A day unlike any other day. Both holy, and historically.
Updated: Sep 17, 2021
Today is a day significant on multiple levels. It's exactly the bicentennial of Guatemalan Independence Day. 🇬🇹 That's 200 years to the letter of when Guatemala first signed their Declaration of Independence, in the year of 1812, much like our constitution States-side from 1777 which we speak of so frequently. This document secures a nation's ability to assemble, independent of foreign ruling powers. Meaning, the Spanish no longer had any control over the Guatemalan people, legally. They now had their own government, which many would say the local Mayans may not have had an interest in; perhaps feeling separate from these legal games as they already had an established self-governing body of their own they called the 20 tribes. However, in this day and time, organization serves a nation better than to let another nation perch up a capital and say they "rule" over you. So here we have it.

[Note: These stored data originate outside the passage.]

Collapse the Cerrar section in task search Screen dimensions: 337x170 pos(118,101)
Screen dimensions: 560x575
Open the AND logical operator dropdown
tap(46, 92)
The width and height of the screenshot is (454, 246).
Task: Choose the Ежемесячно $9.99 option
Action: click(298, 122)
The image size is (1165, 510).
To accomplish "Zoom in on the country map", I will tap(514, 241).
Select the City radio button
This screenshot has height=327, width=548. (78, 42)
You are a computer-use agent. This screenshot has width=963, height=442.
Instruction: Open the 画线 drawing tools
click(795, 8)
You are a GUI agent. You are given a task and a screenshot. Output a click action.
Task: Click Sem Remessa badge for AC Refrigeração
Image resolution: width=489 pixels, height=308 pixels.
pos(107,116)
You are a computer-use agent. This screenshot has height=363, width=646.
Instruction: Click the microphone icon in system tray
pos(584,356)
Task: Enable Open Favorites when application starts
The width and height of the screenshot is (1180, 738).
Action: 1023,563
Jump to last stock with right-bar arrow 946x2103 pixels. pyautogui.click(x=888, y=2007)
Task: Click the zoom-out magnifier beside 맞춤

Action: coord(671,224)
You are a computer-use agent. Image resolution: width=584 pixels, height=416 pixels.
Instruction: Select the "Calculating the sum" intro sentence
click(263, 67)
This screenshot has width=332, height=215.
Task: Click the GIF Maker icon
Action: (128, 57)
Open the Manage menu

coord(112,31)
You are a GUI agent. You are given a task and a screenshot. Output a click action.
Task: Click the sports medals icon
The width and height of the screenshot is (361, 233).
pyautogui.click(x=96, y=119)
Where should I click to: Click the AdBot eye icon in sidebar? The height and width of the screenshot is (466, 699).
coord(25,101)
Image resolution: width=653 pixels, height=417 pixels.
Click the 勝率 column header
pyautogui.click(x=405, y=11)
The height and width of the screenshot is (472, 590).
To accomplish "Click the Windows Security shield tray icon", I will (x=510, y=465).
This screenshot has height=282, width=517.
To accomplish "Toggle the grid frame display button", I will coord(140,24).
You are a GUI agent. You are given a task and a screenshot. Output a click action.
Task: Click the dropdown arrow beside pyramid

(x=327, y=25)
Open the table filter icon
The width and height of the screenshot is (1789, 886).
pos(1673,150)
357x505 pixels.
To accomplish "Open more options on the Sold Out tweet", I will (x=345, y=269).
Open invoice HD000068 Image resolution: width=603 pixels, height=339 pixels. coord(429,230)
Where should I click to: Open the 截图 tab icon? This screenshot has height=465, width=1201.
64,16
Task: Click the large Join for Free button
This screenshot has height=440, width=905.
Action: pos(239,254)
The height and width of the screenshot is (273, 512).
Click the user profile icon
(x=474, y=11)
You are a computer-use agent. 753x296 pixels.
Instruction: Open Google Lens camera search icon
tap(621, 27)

It also happens to be Yom Kippur.
It's interesting how different cultures can overlap in very strange and seemingly synchronistic ways. Yom Kippur, the holiest day of the year to the Jews, happens to fall on this bicentennial of Guatemalan independence. This is the day of atonement, where we fast for 24 hours at sunset and refrain from working or toiling for an entire day, in order to cleanse ourselves of busy energy and solemnly reflect and repent for our sins. In doing so, we can be ready for a new a beautiful year, free of the last years "sins" and problems, but starting fresh and new for a "sweet new year". I personally practice this ritual, despite not having a deeply religious Jewish upbringing, because I find it helps me to connect with my idea of a higher power and consider that even for one day, we could only benefit from being in pure reflection, and not bothered by the normal 'busyness' of day-to-day living.
So, for just one day, I will not use any of my technology: no phone, tablet, computer, and will not respond to emails or messages. Normally I'm quite responsive, but I must have a day of rest after all this hustling and bustling in Guatemala has gotten me quite in need for some rest. Per the ritual, I also will not be eating any food or working just for the single day. It allows us to reflect, meditate, and consider how we would like to not make the same mistakes of yesteryear, but improve our spiritual condition and strengthen our resolve in who we are.
But I'll give ya the Perros Libres current state-of-affairs.
See, banking along with many first-world conveniences are not so easy to access for the average person here in Guatemala. As an American generally the only way I can access money is through an ATM, which charge very high fees for foreign banks to withdraw cash, and of course up to only a certain amount. That requires us when moving a large amount of money to find a way that is not just many cash withdrawals from the ATM, as that would waste so much of resources it'd be ridiculous. Could have cost hundreds of dollars.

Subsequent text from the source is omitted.